[Instruction]:
List every line of the rows below that contains the word "icon", copying each line in full. Case counts when matching.

[Word and element location data]
-----
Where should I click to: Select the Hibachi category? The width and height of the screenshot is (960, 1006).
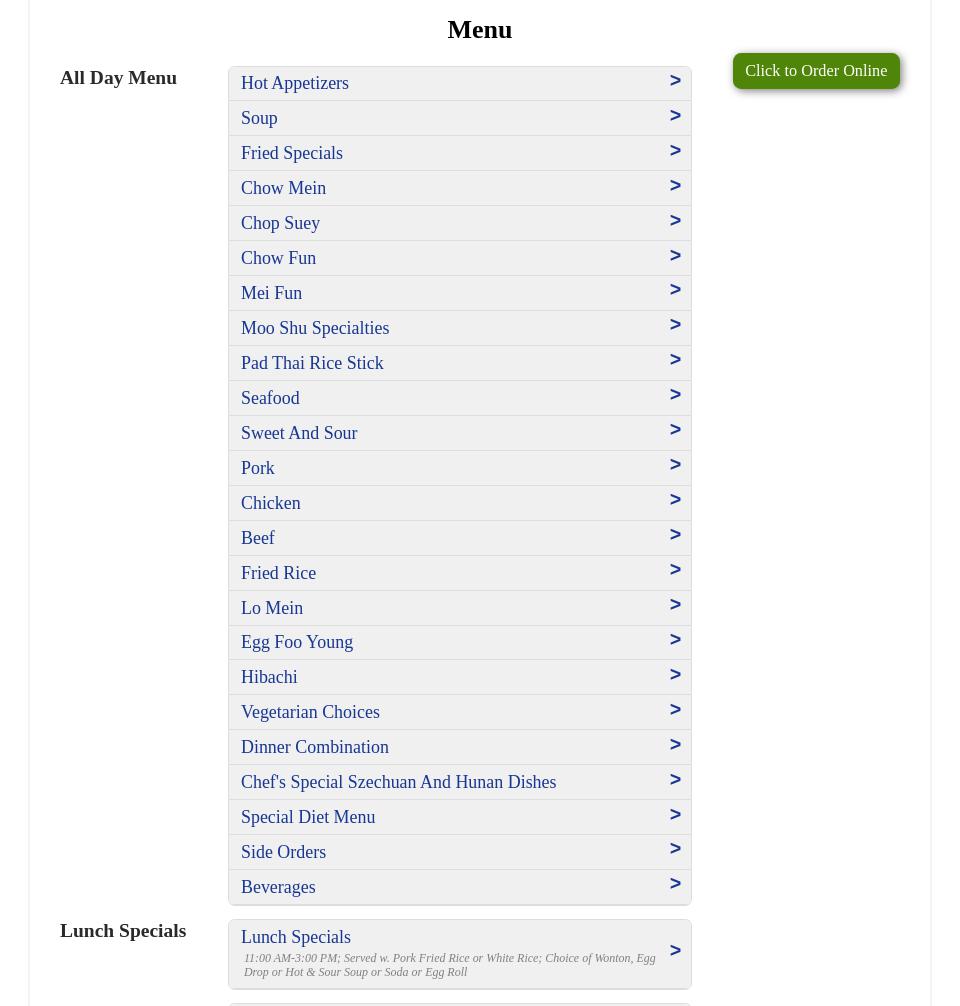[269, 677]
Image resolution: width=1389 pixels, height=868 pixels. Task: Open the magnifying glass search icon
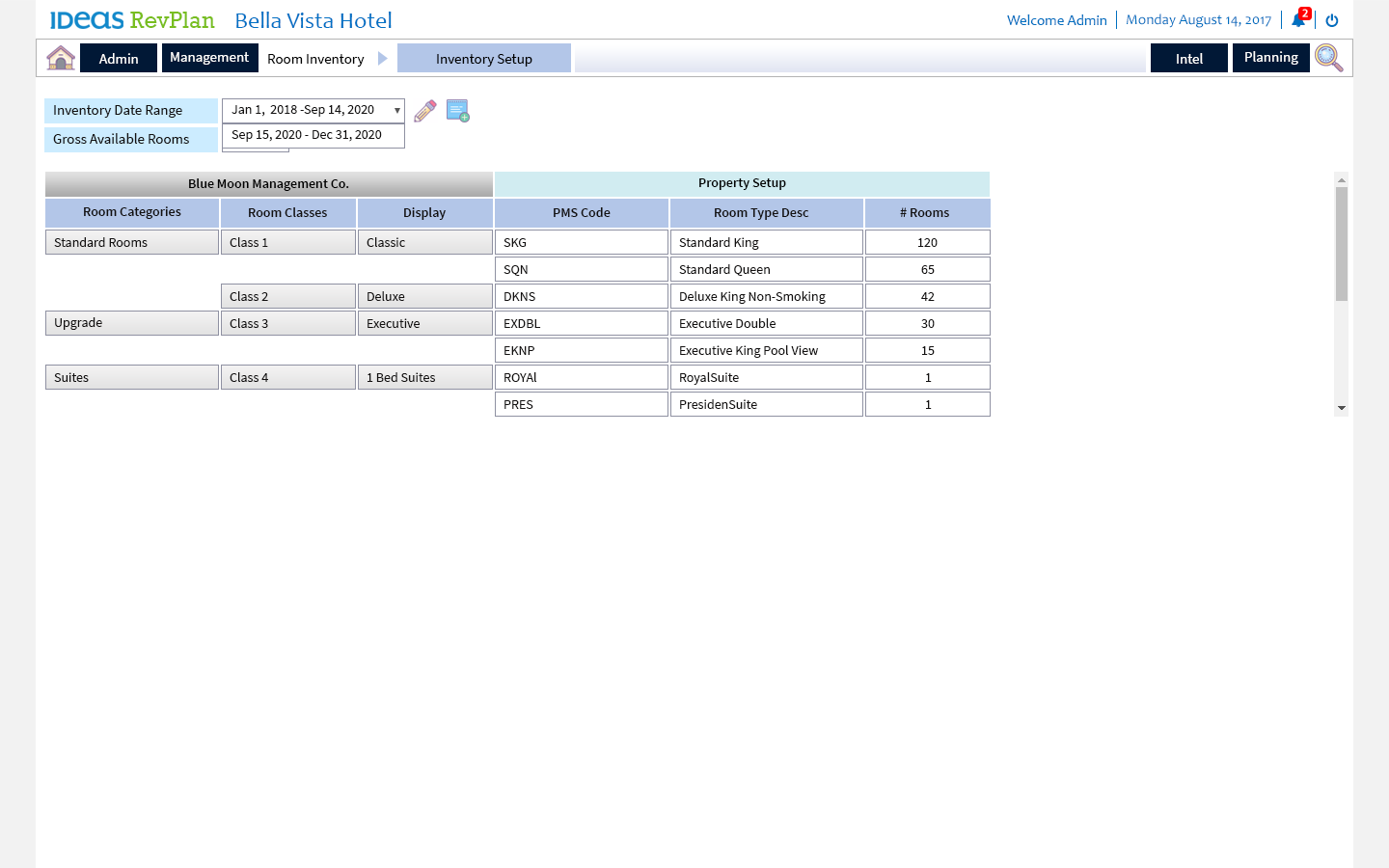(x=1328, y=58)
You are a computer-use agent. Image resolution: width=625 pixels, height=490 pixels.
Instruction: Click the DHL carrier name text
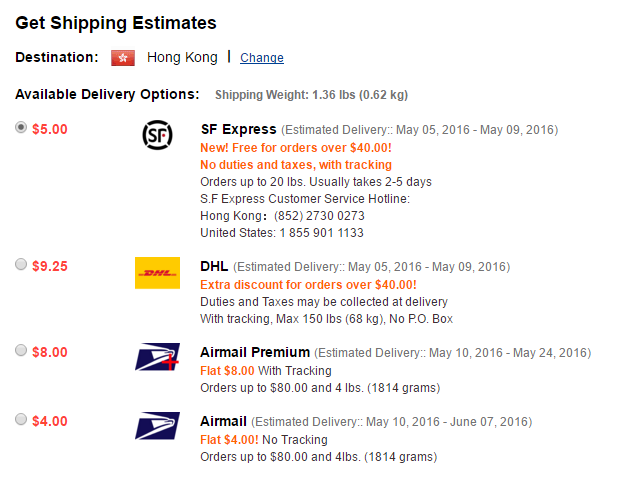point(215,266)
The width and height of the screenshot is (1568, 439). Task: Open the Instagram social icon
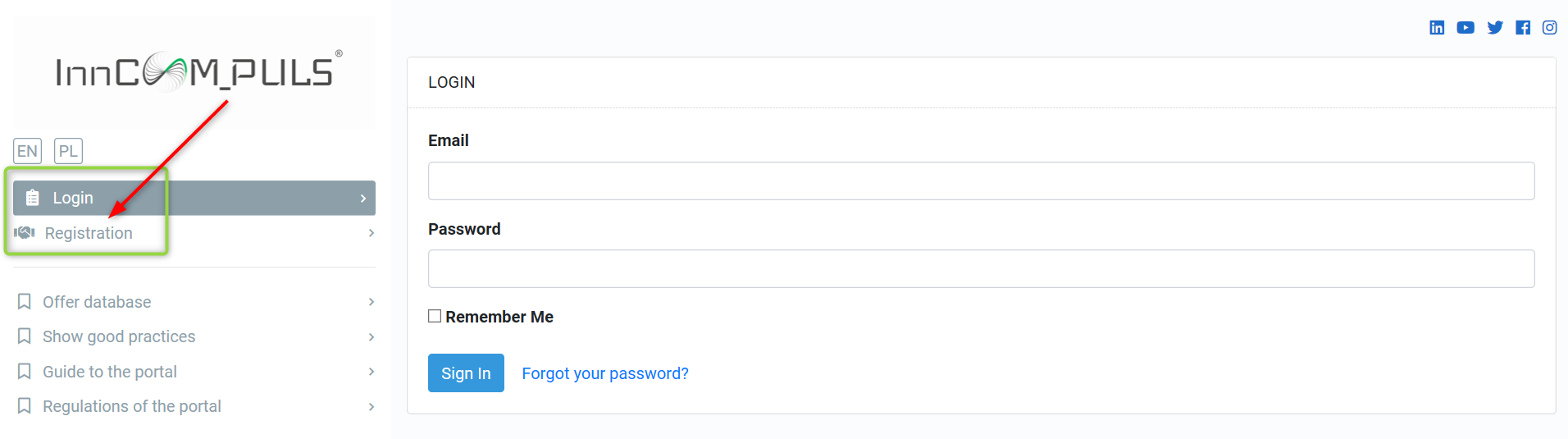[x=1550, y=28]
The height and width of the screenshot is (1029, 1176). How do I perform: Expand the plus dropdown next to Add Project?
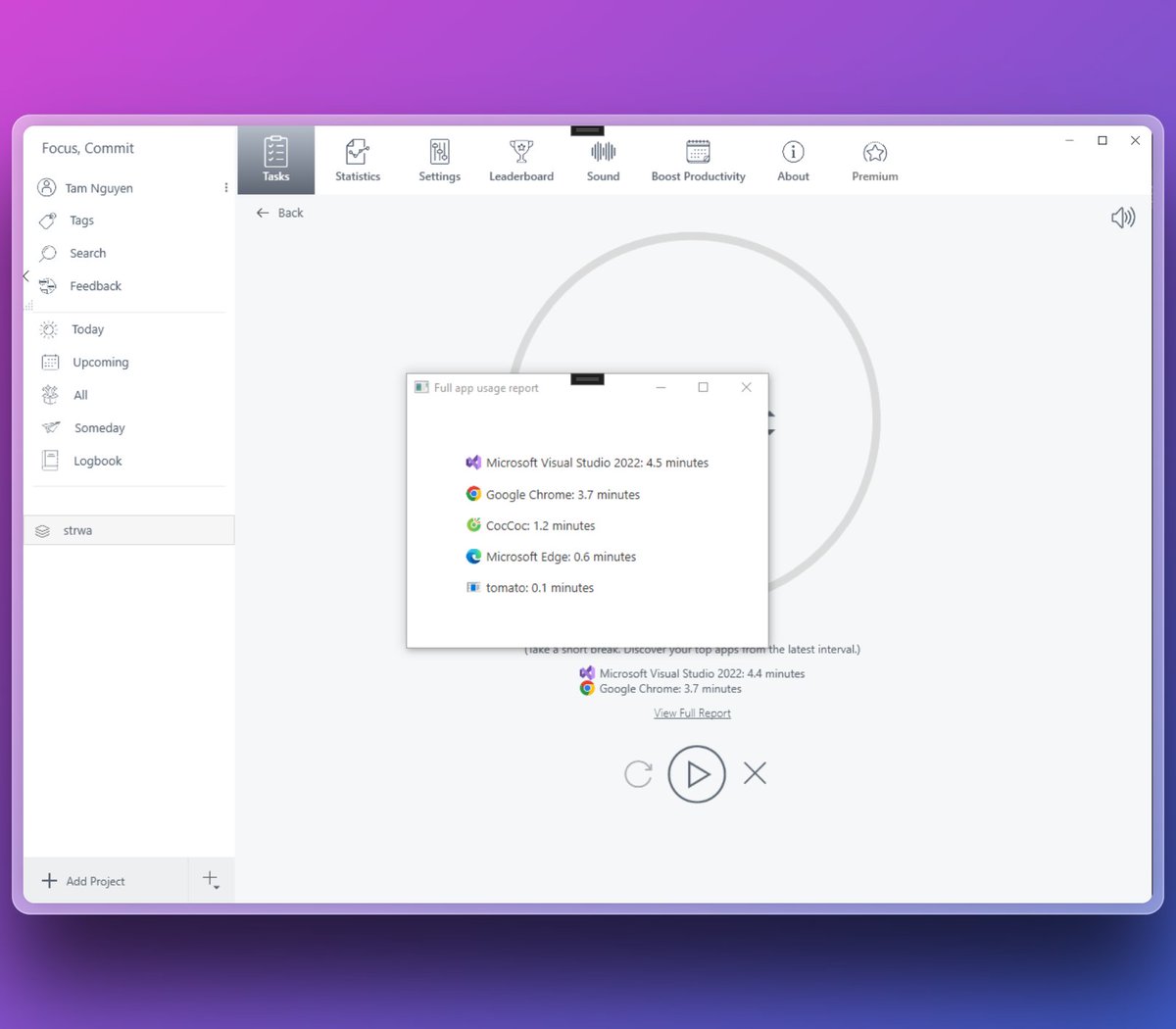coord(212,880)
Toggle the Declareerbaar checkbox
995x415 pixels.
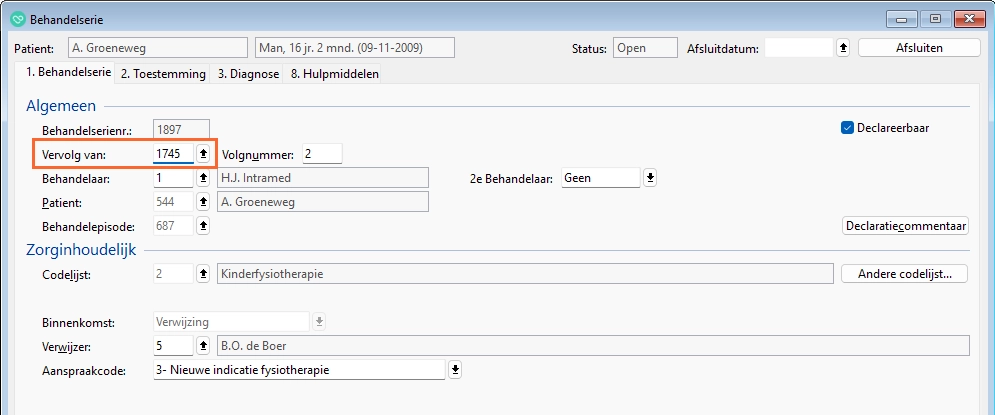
-----
[Result of this task]:
Image resolution: width=1389 pixels, height=868 pixels. Task: Open the magnifying glass search icon
The width and height of the screenshot is (1568, 439). Task: Open the Instagram social icon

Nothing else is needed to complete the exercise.